El cantante mexicano Juan Gabriel le dijo por teléfono a Barclays, quien procuraba convencerlo de concederle una entrevista: No voy a ir a tu programa porque sé que vas a preguntarme si soy homosexual, y esas cosas no se preguntan en público. Pero a Barclays le encantaba que se lo preguntasen en público, dondequiera que se hallase, bien sea promocionando un libro, o un programa, o una película. Respondía siempre en tono socarrón: me encantaría ser totalmente homosexual, pero no consigo ser tan perfecto, así que me resigno a ser bisexual. Y la gente solía reírse cuando decía esas cosas. También se reían cuando decía: cierta vez le confesé a mi padre: papá, soy bisexual, y él me dijo: no te mientas, hijo, no eres bisexual, eres maricón. Se reían mucho cuando Barclays decía esas cosas.

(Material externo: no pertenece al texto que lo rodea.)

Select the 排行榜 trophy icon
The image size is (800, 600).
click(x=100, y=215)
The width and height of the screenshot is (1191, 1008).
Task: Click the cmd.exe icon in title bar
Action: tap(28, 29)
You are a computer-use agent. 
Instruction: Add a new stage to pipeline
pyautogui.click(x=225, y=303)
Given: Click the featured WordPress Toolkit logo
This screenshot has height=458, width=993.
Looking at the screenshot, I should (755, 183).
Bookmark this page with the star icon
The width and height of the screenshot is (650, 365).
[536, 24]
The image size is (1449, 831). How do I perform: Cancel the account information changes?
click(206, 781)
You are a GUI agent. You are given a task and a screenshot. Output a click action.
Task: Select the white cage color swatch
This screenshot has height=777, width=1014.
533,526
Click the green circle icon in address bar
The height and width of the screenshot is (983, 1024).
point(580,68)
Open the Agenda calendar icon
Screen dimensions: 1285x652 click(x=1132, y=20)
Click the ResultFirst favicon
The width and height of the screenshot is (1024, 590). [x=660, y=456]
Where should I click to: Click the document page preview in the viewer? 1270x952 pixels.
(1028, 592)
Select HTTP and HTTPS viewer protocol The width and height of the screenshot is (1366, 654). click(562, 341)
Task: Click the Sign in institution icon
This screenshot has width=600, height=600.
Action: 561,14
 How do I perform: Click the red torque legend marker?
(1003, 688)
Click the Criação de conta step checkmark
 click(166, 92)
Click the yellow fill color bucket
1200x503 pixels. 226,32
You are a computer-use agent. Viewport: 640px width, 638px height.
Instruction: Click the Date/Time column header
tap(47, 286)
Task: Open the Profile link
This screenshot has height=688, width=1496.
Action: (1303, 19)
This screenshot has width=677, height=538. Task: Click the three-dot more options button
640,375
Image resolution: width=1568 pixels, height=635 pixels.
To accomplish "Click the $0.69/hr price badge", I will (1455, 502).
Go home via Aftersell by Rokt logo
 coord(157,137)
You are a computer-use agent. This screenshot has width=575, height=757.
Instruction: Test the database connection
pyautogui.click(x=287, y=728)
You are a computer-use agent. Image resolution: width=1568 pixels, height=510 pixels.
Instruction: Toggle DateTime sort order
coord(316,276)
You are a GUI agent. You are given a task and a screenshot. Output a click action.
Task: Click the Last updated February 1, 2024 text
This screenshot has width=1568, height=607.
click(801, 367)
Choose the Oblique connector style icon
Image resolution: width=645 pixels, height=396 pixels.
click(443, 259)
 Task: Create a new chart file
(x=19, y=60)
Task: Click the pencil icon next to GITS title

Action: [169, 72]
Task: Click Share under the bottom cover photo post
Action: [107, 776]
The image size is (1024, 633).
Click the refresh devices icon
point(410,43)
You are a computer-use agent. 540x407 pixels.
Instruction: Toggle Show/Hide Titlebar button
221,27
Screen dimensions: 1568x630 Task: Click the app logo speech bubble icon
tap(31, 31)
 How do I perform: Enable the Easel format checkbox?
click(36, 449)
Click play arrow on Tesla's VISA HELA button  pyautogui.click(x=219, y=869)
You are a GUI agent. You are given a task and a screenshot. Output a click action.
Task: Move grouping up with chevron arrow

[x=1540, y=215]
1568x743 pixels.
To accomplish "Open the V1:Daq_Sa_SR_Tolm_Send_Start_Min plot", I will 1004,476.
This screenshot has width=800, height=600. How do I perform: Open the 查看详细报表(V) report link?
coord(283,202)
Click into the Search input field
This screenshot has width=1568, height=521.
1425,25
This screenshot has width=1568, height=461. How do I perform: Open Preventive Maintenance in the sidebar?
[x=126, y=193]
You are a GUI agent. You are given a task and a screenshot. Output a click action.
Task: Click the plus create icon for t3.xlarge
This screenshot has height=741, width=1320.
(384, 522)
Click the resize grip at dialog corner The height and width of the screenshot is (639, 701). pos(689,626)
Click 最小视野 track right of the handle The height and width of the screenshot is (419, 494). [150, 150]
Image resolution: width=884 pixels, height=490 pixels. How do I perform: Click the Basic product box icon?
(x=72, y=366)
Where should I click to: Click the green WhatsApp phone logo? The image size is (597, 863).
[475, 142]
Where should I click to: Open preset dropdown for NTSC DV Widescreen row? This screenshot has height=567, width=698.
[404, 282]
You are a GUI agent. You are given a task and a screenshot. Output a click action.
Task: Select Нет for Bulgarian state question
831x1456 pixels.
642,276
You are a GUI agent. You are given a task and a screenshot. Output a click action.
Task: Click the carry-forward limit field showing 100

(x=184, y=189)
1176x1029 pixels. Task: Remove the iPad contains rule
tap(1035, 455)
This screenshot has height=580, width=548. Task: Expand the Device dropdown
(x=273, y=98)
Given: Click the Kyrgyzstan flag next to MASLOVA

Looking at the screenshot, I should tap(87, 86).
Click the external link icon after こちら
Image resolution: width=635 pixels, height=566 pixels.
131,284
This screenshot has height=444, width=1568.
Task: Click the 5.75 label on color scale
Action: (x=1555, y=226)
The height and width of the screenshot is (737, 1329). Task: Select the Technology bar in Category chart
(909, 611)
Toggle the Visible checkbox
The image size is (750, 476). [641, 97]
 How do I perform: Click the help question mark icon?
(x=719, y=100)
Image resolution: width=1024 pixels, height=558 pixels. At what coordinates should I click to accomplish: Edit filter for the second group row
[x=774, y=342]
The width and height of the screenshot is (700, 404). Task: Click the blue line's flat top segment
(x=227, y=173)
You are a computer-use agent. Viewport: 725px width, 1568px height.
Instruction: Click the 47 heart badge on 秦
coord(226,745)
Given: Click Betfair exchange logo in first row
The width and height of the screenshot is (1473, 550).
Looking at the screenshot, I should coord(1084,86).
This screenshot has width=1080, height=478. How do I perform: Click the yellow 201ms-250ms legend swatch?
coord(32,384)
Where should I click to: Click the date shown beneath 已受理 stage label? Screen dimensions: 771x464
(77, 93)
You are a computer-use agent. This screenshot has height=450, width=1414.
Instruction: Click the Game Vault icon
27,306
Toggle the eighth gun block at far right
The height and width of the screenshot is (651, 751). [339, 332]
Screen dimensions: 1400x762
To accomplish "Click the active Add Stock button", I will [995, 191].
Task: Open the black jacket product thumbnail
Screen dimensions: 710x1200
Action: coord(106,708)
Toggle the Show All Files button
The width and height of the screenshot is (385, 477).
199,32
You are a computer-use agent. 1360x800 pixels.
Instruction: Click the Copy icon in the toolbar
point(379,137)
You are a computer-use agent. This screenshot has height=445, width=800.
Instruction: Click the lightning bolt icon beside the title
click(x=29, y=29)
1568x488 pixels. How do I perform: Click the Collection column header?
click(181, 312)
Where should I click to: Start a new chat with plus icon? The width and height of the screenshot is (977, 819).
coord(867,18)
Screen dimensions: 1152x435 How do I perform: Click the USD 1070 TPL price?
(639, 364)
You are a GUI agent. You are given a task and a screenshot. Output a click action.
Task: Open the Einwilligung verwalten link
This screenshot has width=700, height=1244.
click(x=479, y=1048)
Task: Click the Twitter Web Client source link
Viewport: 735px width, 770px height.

No fue para nada risible ni hilarante cuando Barclays le preguntó al actor argentino Osvaldo Cattone si le gustaban los hombres. De pronto Cattone se enfureció como si Barclays lo hubiese acusado de ser un violador de monjas, o un sicario al servicio de los narcos, o un pederasta. Cattone golpeó la mesa, miró a Barclays con odio en llamas, como si quisiera darle una trompada, y rugió, fuera de sus cabales, extrañamente ofendido: ¡es una falta de respeto que me preguntes esa barbaridad! Barclays enmudeció. Cattone prosiguió, poseído por el demonio mismo, el demonio de la vanidad exacerbada, de la soberbia en escena: ¡Quién carajo te crees para venir a preguntarme a mí, que soy un señor, si soy un maricón chupapingas como tú! ¡Que tú le hayas chupado la pinga a medio mundo no te da el derecho de preguntarme si yo también soy un chupapingas como tú! El público en el estudio se quedó helado. Barclays ofreció unas disculpas tibias, insinceras. Le pareció insólito que Cattone hubiese pronunciado a los gritos en televisión aquella palabra procaz: ¡chupapingas! Era inútil que Barclays intentase aclarar que quizás no había practicado tantas felaciones como Cattone le achacaba. La entrevista se agrió, se estropeó, se echó a perder. Cattone se fue molesto, sintiéndose traicionado, y vivió veinte años más. Cuando Barclays amagó con ser candidato presidencial, Cattone declaró a la prensa: Yo votaré por Barclays.